- YOUR INSTRUCTIONS
Return the stretch of items from the line that contains "Click the Dynamic" through the line that contains "Open Server Selection", copied exactly.
◇ ◇ ◇ ◇ ◇ ◇ ◇
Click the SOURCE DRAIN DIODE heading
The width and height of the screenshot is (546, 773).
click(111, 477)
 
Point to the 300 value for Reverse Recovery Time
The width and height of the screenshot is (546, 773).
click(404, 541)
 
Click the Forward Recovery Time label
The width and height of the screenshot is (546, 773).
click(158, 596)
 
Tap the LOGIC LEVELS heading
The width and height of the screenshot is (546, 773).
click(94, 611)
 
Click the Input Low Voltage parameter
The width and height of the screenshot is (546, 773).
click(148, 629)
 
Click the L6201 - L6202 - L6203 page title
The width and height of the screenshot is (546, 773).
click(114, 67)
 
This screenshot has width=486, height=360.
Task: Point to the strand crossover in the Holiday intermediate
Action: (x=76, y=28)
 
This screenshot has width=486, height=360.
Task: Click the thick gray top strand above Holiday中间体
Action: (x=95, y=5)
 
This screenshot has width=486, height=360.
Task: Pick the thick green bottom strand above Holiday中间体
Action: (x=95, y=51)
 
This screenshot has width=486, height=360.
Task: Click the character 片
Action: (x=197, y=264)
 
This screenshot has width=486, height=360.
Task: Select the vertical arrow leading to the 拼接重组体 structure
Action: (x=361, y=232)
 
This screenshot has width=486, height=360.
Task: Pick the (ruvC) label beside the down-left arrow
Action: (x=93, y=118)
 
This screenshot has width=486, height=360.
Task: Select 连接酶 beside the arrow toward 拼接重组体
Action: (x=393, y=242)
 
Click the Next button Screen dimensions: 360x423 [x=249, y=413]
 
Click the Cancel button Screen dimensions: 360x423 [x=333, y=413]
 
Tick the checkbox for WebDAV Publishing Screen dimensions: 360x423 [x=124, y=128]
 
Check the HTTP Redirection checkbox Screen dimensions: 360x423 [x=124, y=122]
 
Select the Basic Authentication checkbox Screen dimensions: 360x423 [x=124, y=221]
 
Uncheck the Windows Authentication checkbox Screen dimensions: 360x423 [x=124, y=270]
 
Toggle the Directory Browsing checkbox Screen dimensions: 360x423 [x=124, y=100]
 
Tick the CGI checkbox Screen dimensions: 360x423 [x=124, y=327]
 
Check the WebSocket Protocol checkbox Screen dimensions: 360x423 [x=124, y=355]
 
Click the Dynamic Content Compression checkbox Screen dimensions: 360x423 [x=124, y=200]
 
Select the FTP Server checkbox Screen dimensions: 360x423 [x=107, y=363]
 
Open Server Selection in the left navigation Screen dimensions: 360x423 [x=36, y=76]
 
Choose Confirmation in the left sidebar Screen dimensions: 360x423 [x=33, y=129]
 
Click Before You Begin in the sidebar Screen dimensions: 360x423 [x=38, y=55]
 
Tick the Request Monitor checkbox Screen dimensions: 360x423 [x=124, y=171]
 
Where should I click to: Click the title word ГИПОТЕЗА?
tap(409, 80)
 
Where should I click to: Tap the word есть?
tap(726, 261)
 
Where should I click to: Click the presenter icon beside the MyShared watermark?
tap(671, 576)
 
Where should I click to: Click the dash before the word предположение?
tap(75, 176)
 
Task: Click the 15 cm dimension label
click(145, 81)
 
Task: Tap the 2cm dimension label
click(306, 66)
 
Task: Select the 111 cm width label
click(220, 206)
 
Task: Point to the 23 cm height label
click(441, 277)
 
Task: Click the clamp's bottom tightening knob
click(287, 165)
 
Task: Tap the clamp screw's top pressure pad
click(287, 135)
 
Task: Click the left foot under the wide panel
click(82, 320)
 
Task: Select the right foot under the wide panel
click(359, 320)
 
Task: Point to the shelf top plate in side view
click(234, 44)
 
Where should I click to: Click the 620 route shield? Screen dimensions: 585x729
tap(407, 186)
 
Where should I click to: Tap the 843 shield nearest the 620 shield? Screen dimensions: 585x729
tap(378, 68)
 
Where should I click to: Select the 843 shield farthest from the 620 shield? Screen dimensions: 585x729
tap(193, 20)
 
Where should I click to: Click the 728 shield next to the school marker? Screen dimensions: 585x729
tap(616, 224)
◇ ◇ ◇ ◇ ◇ ◇ ◇
- SOLUTION FOR THIS EXERCISE
Click the Dynamic Content Compression checkbox Screen dimensions: 360x423 [x=124, y=200]
 
Select the FTP Server checkbox Screen dimensions: 360x423 [x=107, y=363]
 
Open Server Selection in the left navigation Screen dimensions: 360x423 [x=36, y=76]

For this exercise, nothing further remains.